* [Exercise instructions] Find the line containing "Task: Click the word code on second line" in the listing below; reproduce it and every line after, exactly. Skip pictures.

* [Data provided]
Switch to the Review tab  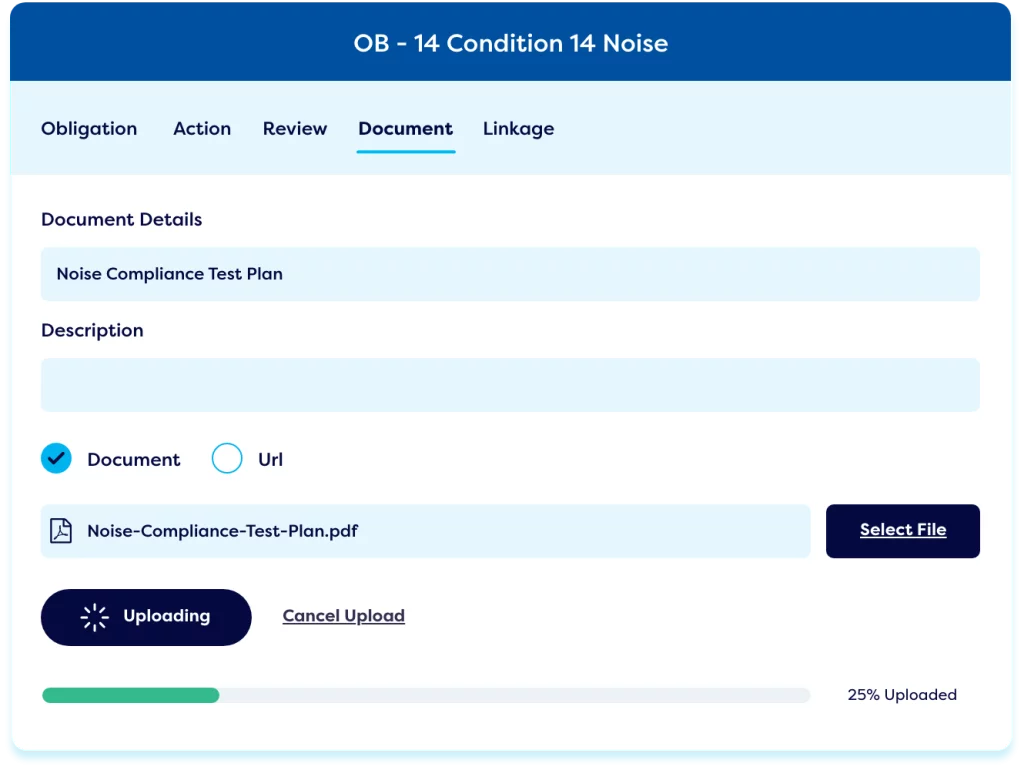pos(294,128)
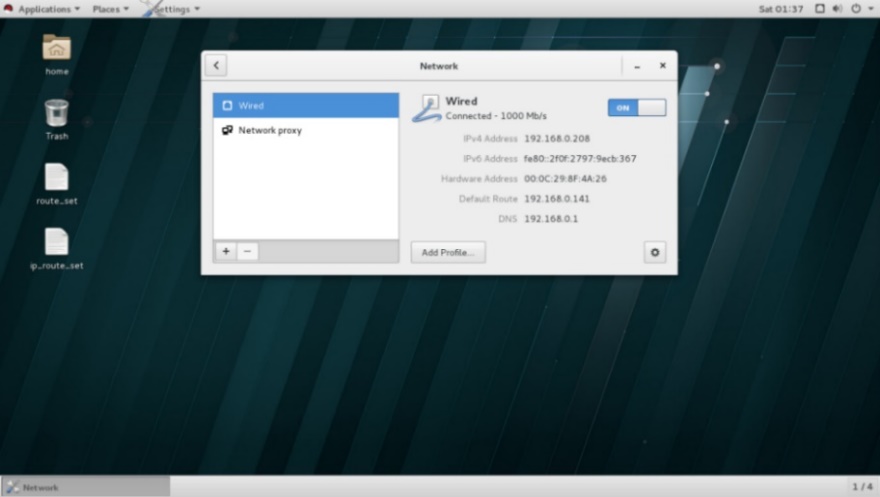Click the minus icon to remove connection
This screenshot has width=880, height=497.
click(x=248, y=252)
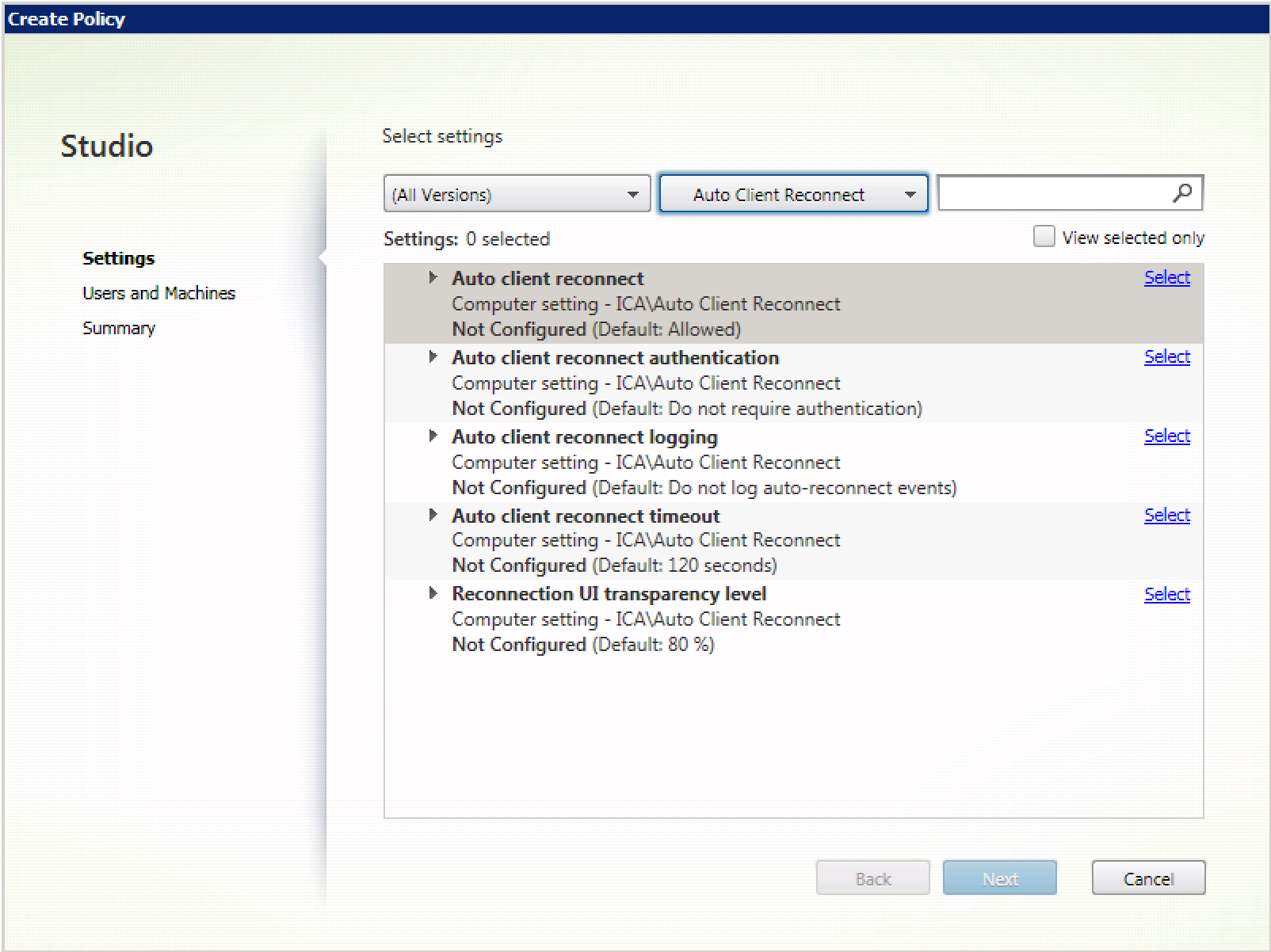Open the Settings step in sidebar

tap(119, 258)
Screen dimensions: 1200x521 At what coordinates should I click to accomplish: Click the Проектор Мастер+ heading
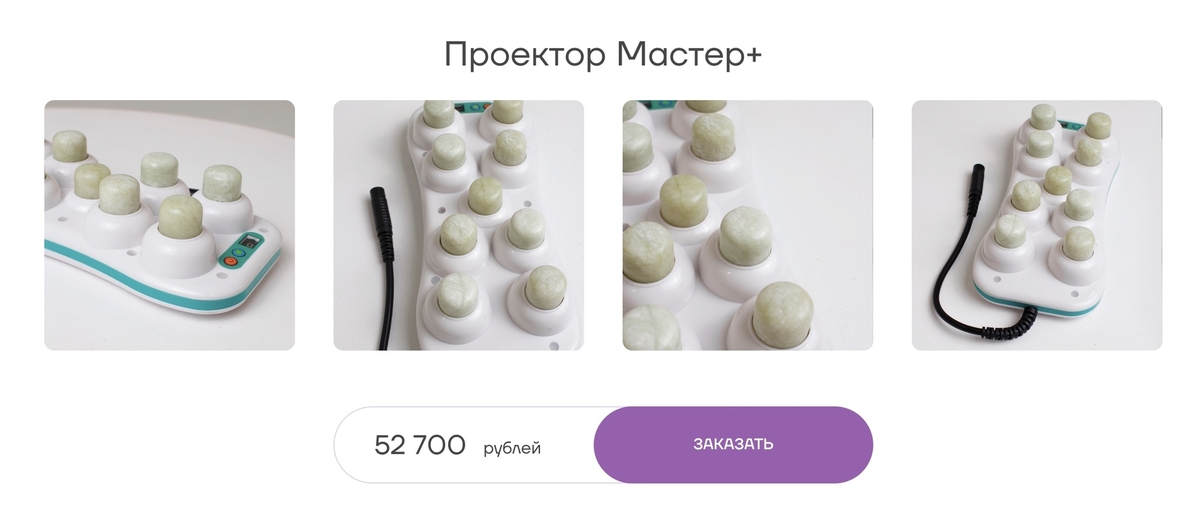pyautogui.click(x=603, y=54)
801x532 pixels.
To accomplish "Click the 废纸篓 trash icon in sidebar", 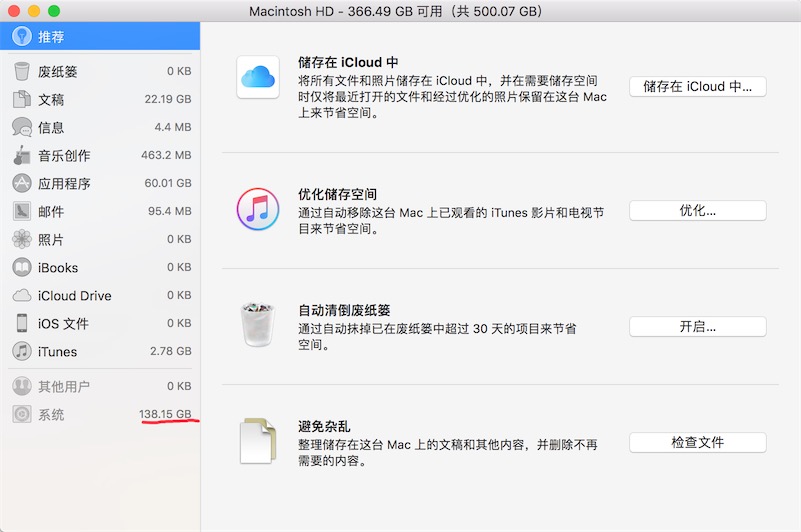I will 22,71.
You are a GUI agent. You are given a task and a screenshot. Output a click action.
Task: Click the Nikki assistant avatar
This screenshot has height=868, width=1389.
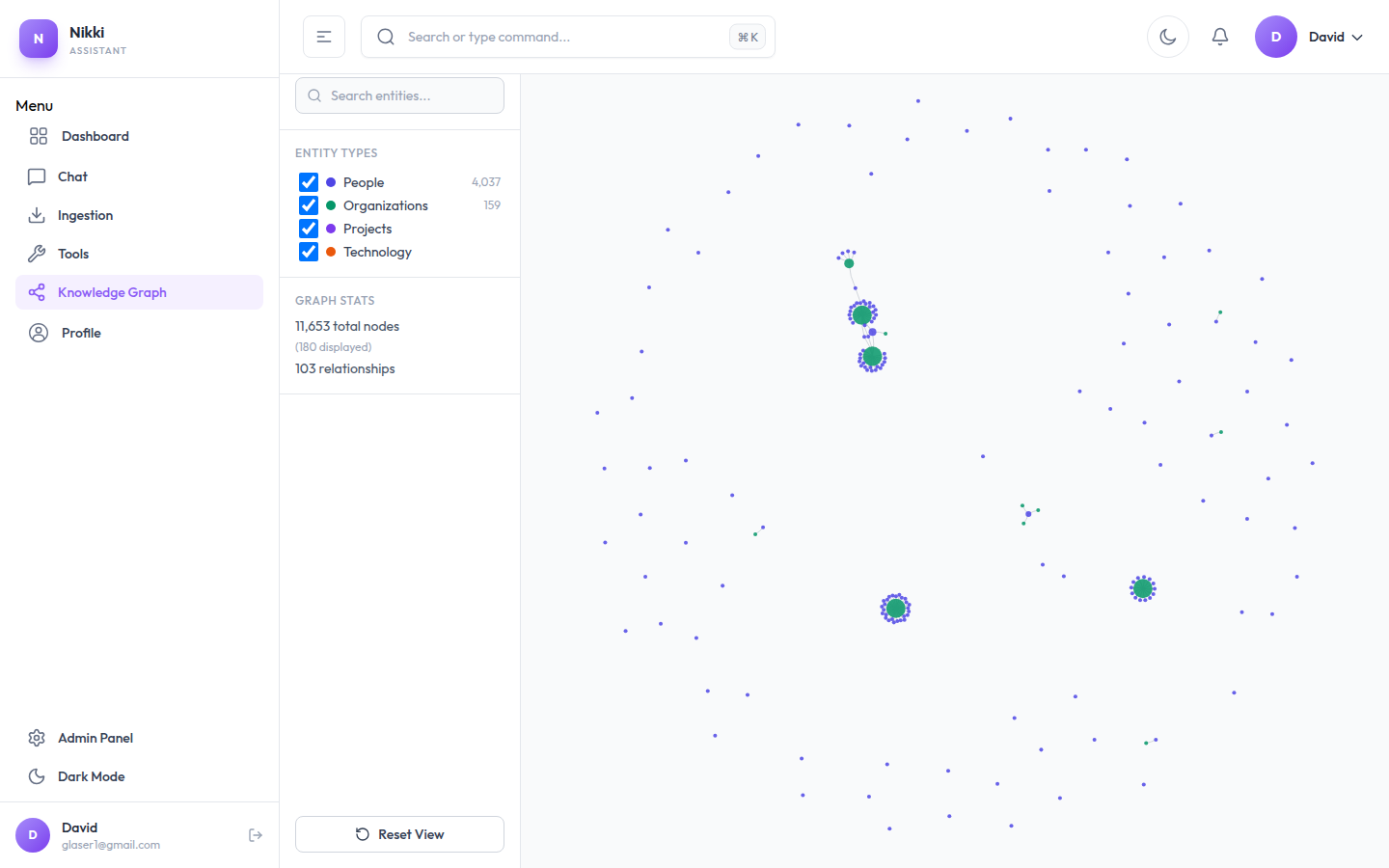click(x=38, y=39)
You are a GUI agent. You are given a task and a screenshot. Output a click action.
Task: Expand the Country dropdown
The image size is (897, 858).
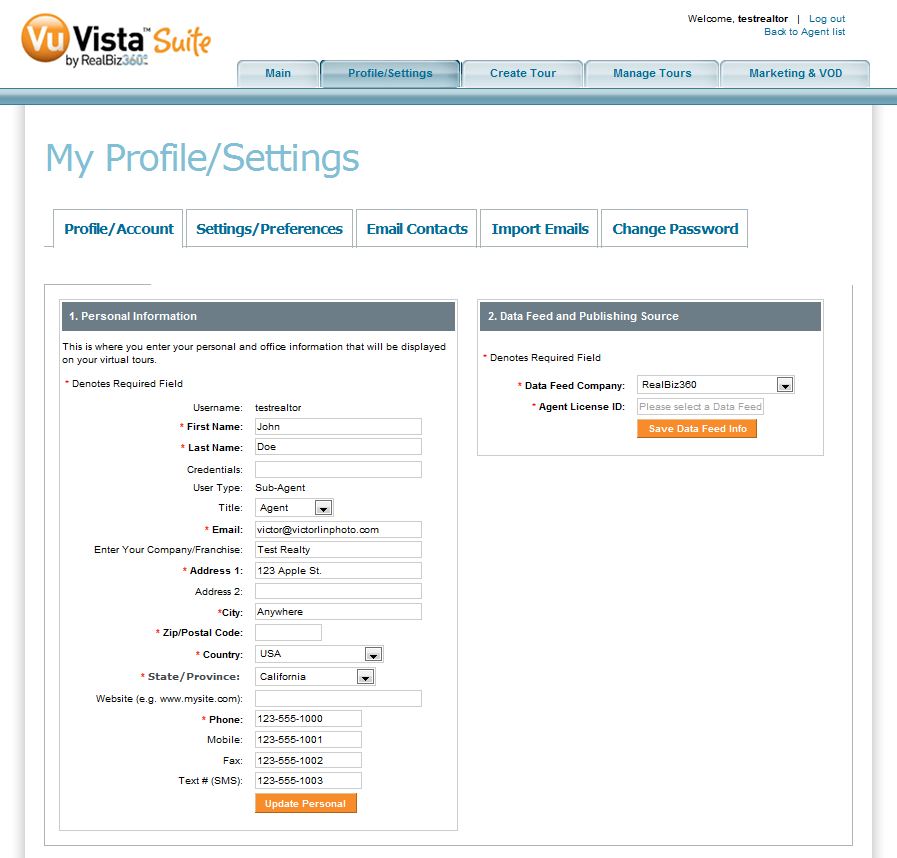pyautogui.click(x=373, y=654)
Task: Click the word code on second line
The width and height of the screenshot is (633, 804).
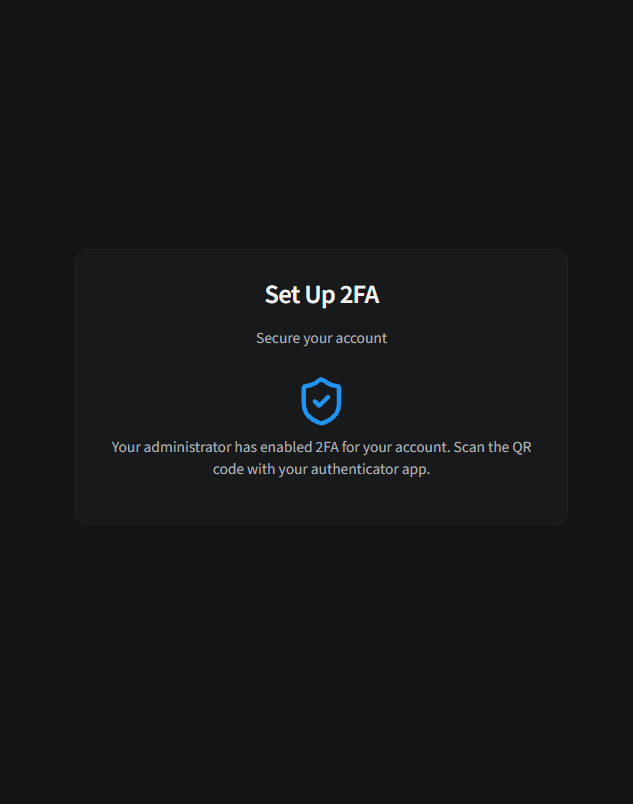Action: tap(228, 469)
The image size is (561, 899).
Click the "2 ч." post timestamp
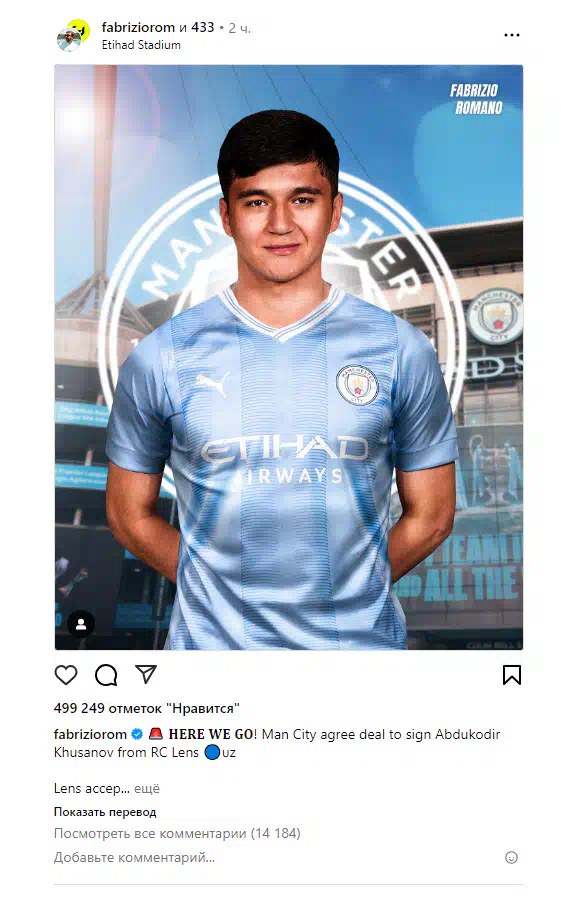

* [The answer]
Task: Click the word code on second line
The width and height of the screenshot is (633, 804).
Action: tap(228, 469)
The image size is (561, 899).
Click the "2 ч." post timestamp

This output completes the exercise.